PS If you want to learn more about all of this, then, in addition to visiting the Plunify website, these little scamps will be having a poster session — Predicting Timing Bottlenecks in Place-and-Route using Machine Learning — in collaboration with Infineon Technologies at the forthcoming Design Automation Conference (DAC), which will be held 5-9 December 2021 in San Francisco.

3 thoughts on “Using Machine Learning to Optimize FPGA Layout and Timing”
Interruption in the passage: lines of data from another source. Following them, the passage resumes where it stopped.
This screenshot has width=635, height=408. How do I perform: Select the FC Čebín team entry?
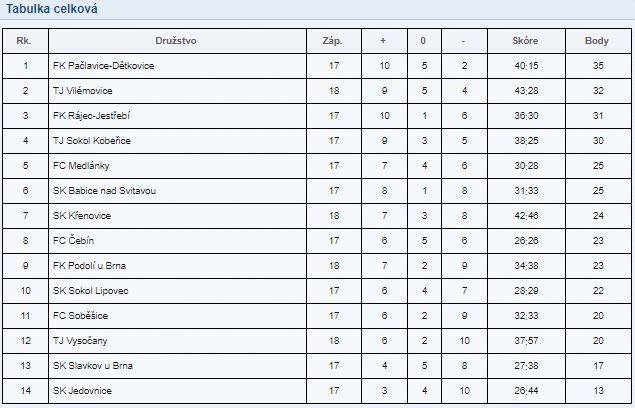pyautogui.click(x=73, y=241)
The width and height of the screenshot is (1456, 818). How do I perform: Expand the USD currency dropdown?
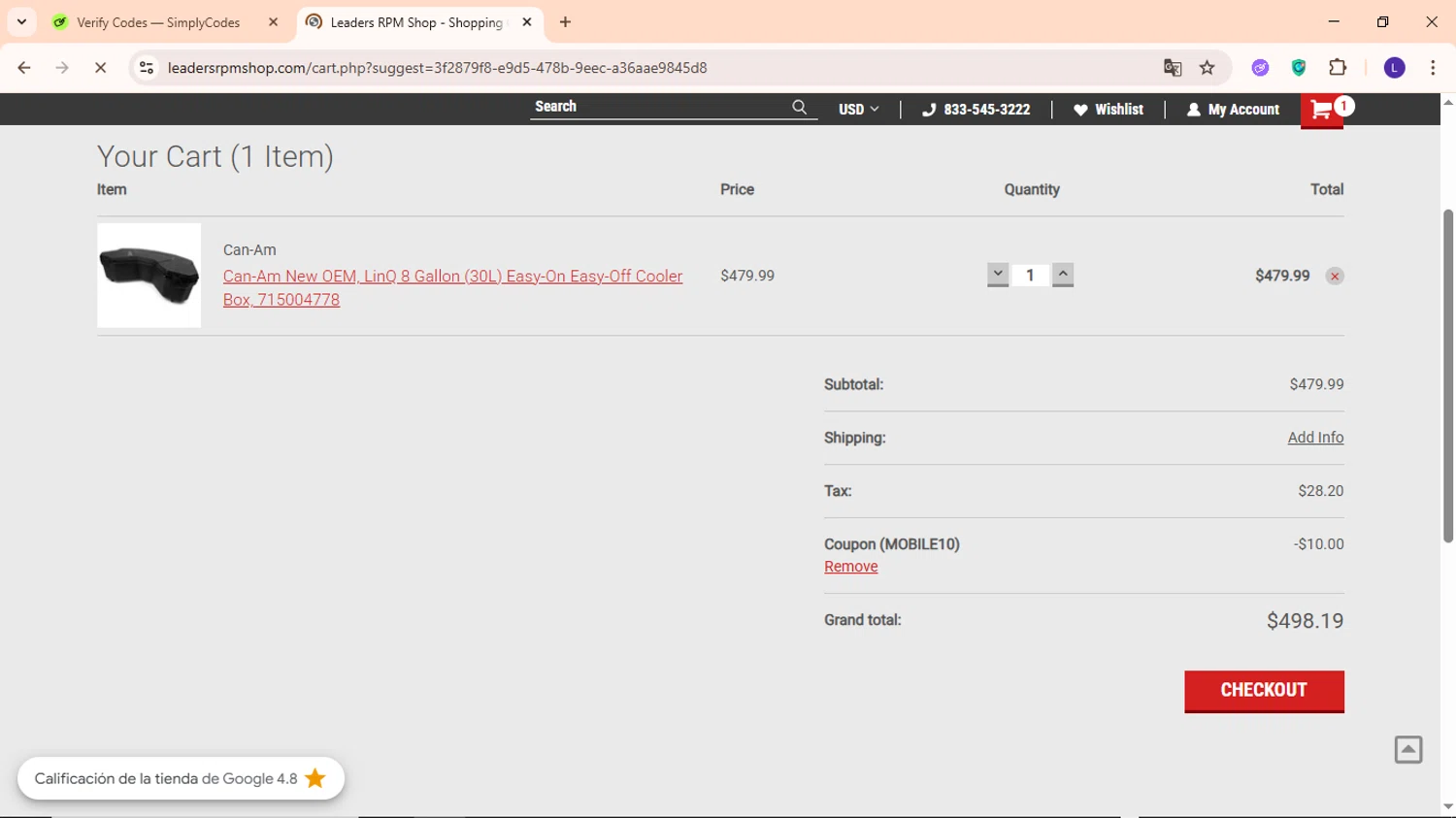[859, 110]
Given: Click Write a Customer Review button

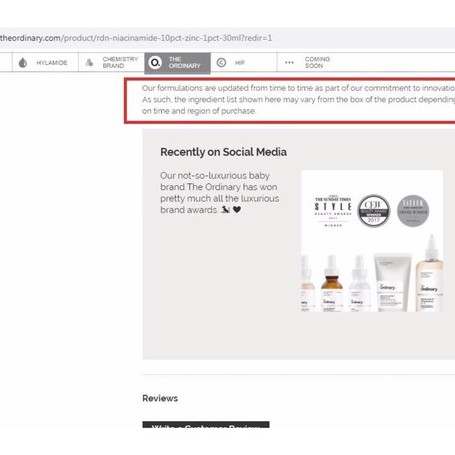Looking at the screenshot, I should 206,425.
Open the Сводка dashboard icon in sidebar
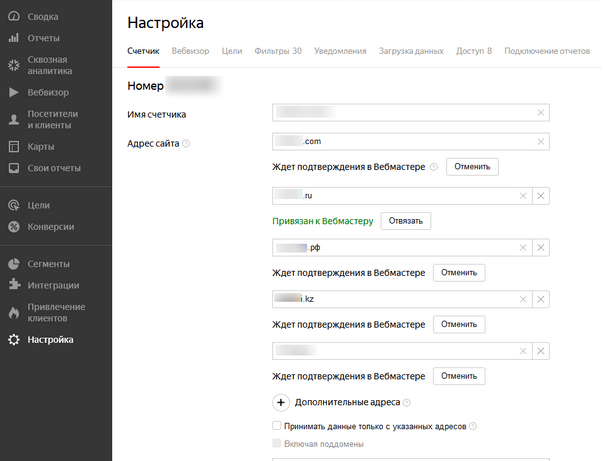 [x=13, y=17]
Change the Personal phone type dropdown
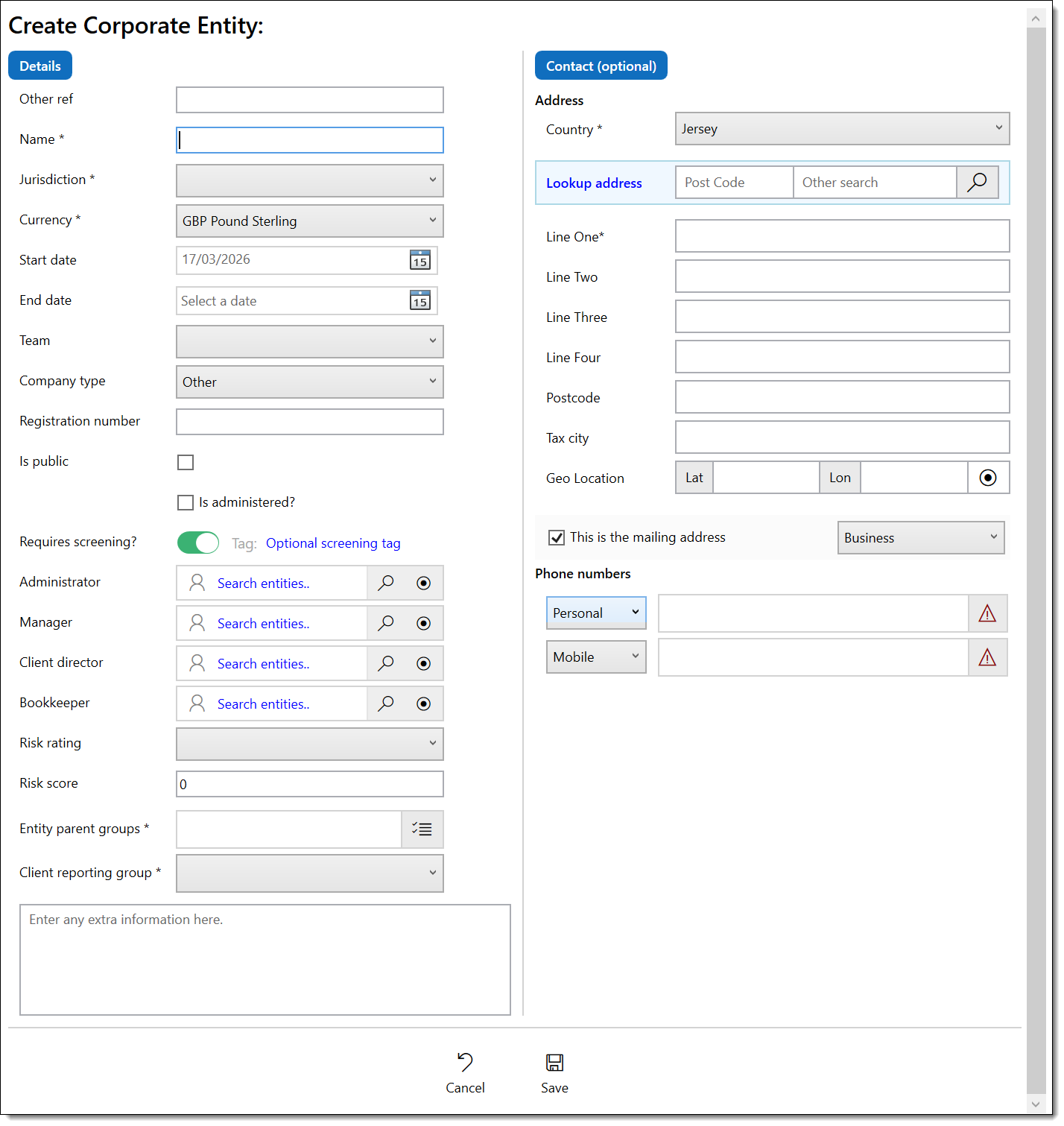1064x1126 pixels. (x=595, y=613)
  1. This is my bad — I intended the following to be posted on my column Tortuously Topological Toroidal Transformations (a.k.a. Donut Math) (https://www.eejournal.com/article/tortuously-topological-toroidal-transformations-a-k-a-donut-math/)

    ———————–
    My friend Peter Traneus Anderson (a.k.a. Traneus Rex) correctly answered the first part of my poser as follows:

    Twists = 0.25
    Edges = 1
    Faces = 1
    Orbits = 4

    Peter then went on to cast a conundrum of his own as follows:

    For zero radians twist per rotation around the donut, we have your 0-degree case.
    For Pi radians twist per rotation, we have your 180-degree case.
    For Pi/2 radians twist per rotation, we have your 90-degree case.
    For one radian twist per rotation, we have …?

    This is a tricky one — do you know the answer?

  2. My chum Jay Dowling just emailed me to say:

    “Hi Max, re your FPGA P&R article — I had a macro I would use for Altera to get the best results. They use some kind of hash of the design as the seed to a random number generator used as the starting point to their P&R. By changing a useless parameter (require max Freq in 0.1 MHz increments) I could achieve my target. Often a lower value would get the best results.”